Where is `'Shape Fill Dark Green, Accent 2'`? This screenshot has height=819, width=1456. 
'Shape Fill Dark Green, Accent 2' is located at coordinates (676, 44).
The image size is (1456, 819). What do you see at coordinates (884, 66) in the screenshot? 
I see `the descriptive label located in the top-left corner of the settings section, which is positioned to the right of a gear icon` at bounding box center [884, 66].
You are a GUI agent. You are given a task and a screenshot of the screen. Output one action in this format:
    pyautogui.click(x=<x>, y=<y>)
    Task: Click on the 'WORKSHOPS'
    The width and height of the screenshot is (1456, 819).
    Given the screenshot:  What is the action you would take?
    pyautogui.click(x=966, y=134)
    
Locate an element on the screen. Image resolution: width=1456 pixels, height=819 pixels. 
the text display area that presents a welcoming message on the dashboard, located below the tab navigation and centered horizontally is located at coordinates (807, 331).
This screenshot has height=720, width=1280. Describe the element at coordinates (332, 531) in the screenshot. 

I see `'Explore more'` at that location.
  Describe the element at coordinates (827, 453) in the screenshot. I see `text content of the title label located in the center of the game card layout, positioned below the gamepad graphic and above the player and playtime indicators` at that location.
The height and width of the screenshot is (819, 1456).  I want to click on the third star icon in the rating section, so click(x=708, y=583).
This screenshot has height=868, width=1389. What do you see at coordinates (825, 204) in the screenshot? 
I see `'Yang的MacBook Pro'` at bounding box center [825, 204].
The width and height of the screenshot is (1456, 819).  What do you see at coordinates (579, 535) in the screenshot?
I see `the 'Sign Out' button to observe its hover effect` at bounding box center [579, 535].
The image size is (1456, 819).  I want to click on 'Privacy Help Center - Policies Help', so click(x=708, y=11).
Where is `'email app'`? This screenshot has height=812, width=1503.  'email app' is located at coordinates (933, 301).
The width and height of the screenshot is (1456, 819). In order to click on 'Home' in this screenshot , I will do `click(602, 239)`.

────────────────

* **TASK INSTRUCTIONS**: Copy the part of the material that opens with the line containing "535) in the screenshot?" and closes with the line containing "so click(x=708, y=11).", including both of those lines, and nothing else.

* **TASK RESPONSE**:
The width and height of the screenshot is (1456, 819).  What do you see at coordinates (579, 535) in the screenshot?
I see `the 'Sign Out' button to observe its hover effect` at bounding box center [579, 535].
The image size is (1456, 819).  I want to click on 'Privacy Help Center - Policies Help', so click(x=708, y=11).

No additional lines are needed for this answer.